The increased adoption of cloud computing is inevitable, but it is both reckless and unrealistic to view IAM as just another one of those services, particularly for large organizations.

Currently, everybody seems to be focused on the idea of moving IAM tools to the cloud (which, by the way, does nothing to alleviate the process and governance issues that make IAM projects so notoriously complex---it simply moves these problems somewhere else). Instead of viewing IAM as just another commodity, we should be thinking about how to help organizations evolve robust governance strategies for managing cloud identities. I know this isn't as sexy as the idea of cloud-based IAM products, but it is far more relevant to the average CIO.

Saturday, October 29, 2011

Is Logical/Physical Convergence the Next Big Thing in IAM?

Traditional identity and access management describes the processes, systems and policies that are used to identify individuals to information systems, control what privileges they have, and what they are doing with those privileges. By now, this is all well understood.

But why should IAM be restricted only to systems? For most large organizations, the need to control physical access to secure facilities and locations is every bit as relevant to a holistic security strategy as controlling access to applications and data. Corporations spend millions of dollars on physical security systems such as CCTV, electronic barriers and identification cards, designed to prevent unauthorized personnel from accessing restricted areas.
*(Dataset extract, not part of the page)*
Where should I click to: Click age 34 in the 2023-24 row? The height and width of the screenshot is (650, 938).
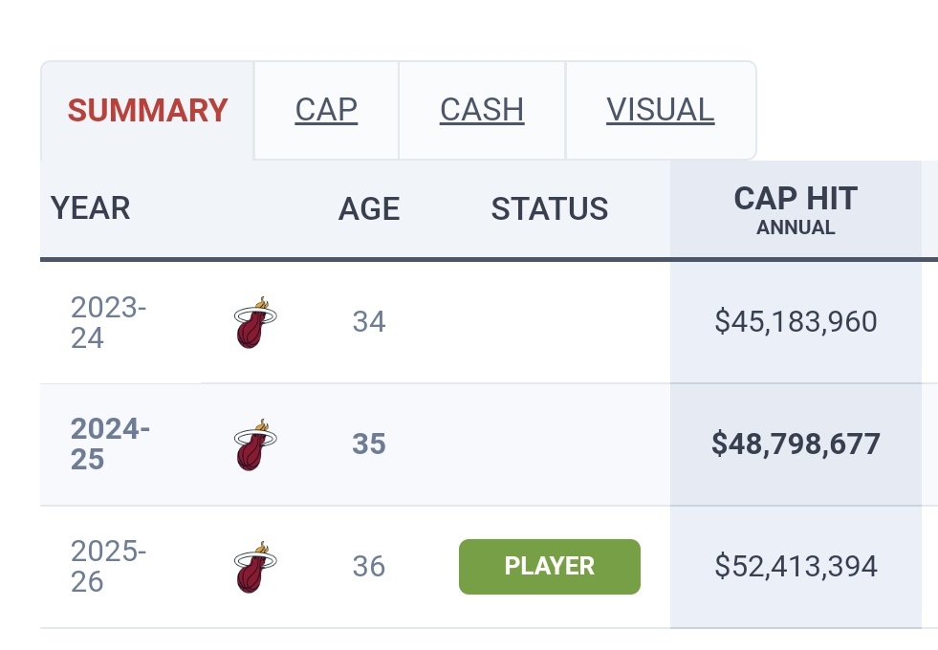(x=369, y=322)
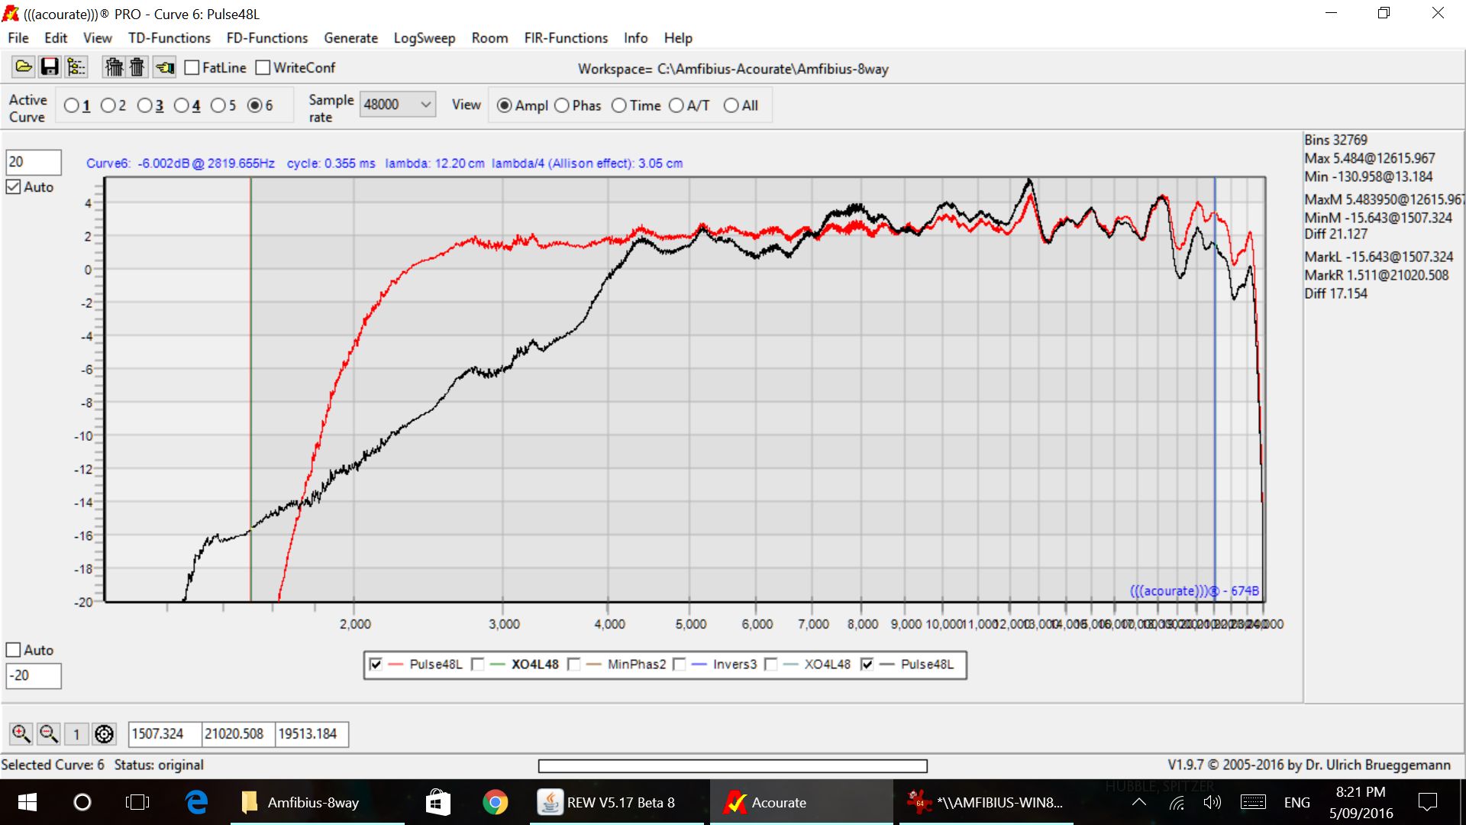Click the pointing hand toolbar icon
Viewport: 1466px width, 825px height.
pos(164,67)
Typically, these systems are centrally managed by a Corporate Security department, so that individuals are only granted the physical access required of their jobs, and any attempted security breaches can be immediately detected.

You see where I'm going with this, right? Conceptually, physical security represents the most basic IAM use case. One could almost think of buildings as applications and areas within those buildings as fine-grained entitlements, and the paradigm for physical security is identical to that of I.T. security. Once you make that connection, there is no reason why physical security could not be assigned using RBAC. Indeed, most commercial physical security systems already provide for role-based access.
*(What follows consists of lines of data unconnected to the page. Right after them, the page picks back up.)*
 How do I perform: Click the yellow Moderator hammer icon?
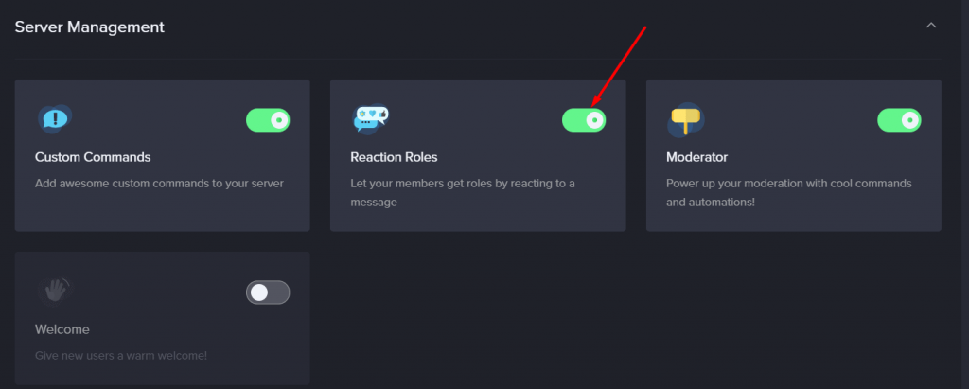coord(686,119)
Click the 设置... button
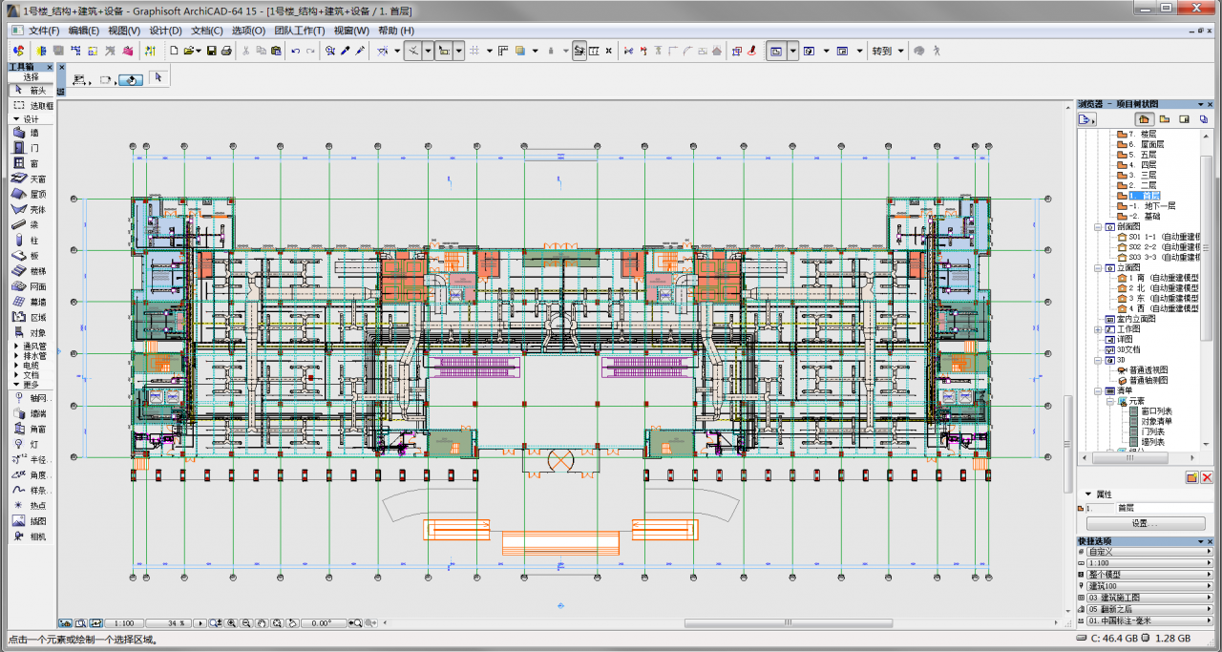The image size is (1222, 652). pyautogui.click(x=1145, y=523)
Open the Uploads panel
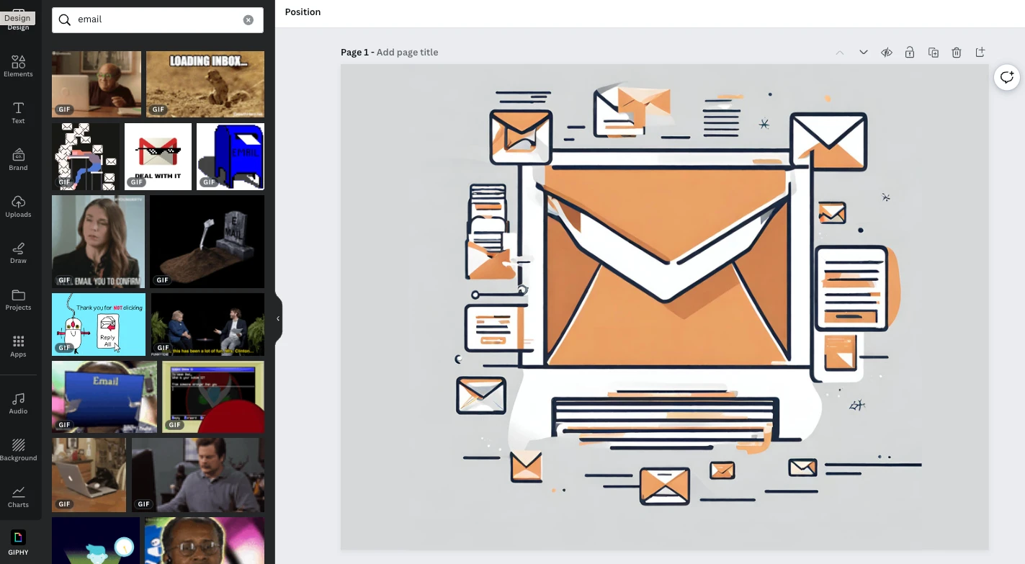Screen dimensions: 1025x564 pos(18,206)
Yet, for some inexplicable reason, physical and logical security are still generally viewed as two separate disciplines, which makes no sense to me. I suspect this is because in most organizations, I.T. Security and Corporate Security are distinct organizations, and there is often very little cross-pollenation between the two. IAM vendors, for their part, clearly haven't felt any pressing need to address this gap, and still focus almost exclusively on managing access to I.T. systems.
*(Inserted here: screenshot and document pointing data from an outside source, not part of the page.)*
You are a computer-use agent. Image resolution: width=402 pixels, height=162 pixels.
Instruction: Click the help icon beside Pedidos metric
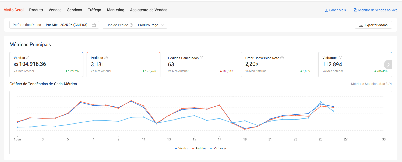click(106, 58)
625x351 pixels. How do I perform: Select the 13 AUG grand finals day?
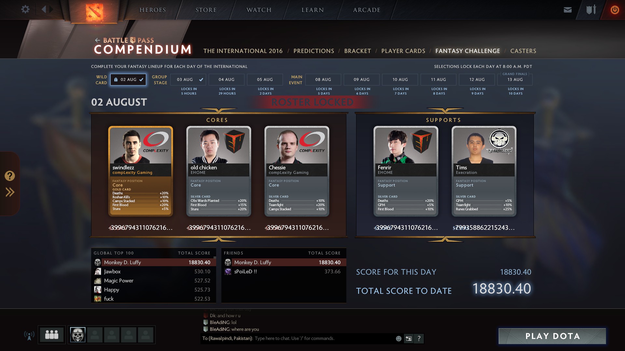click(x=515, y=80)
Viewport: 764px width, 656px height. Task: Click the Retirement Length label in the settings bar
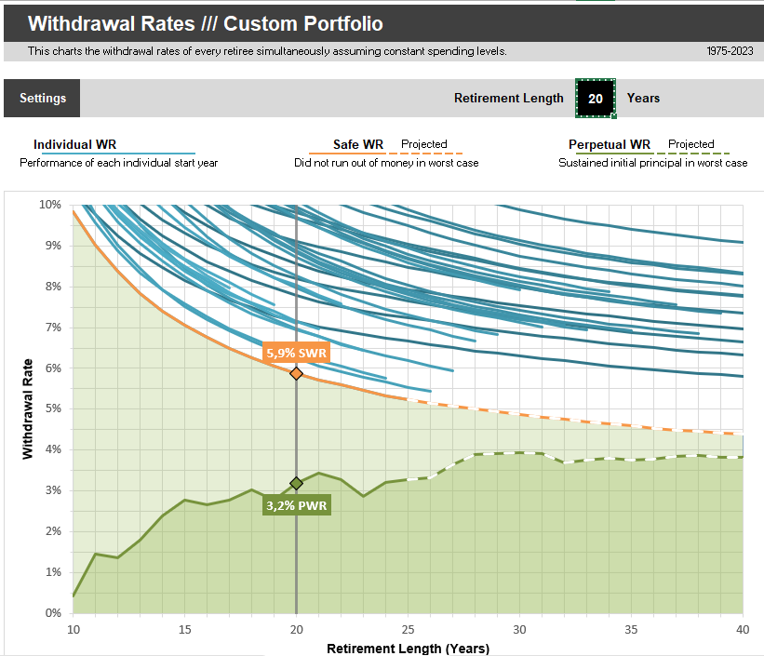tap(508, 98)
Some of the advantages to logical/physical convergence seem glaringly obvious:
  • Reduced TCO achieved by centralized management of all access policies, instead of having to maintain separate systems and processes for logical and physical access.
  • Greater compliance with regulatory mandates such as HSPD-12, GLBA, SOX and FIPS-201.
  • Streamlined offboarding processes, which is particularly important when dealing with a sensitive termination scenario.
  • Smartcards can serve a dual purpose of granting physical access to corporate facilities and providing a second factor of authentication to sensitive systems and data.
Of course, a converged IAM offering would need to be sold in a different manner from traditional IAM solutions. In many cases, IAM products are pitched at the Director/VP level of an I.T. organization, and sometimes at an even lower level than that, particularly when the solution is being acquired to address an urgent tactical need. But only a CIO, CEO, CTO or CCO usually has the appropriate authority over both I.T. and Corporate Security to appreciate the value of a converged offering, and has the political muscle to mandate its implementation. This is yet another reason, as I've argued before, why IAM needs to be positioned more as a corporate governance asset than a back-office I.T. function.

From a technical standpoint, supporting logical/physical convergence should not require a significant re-engineering effort for most IAM vendors. So I find myself asking, why hasn't this happened so far, and who will be the first to address the gap?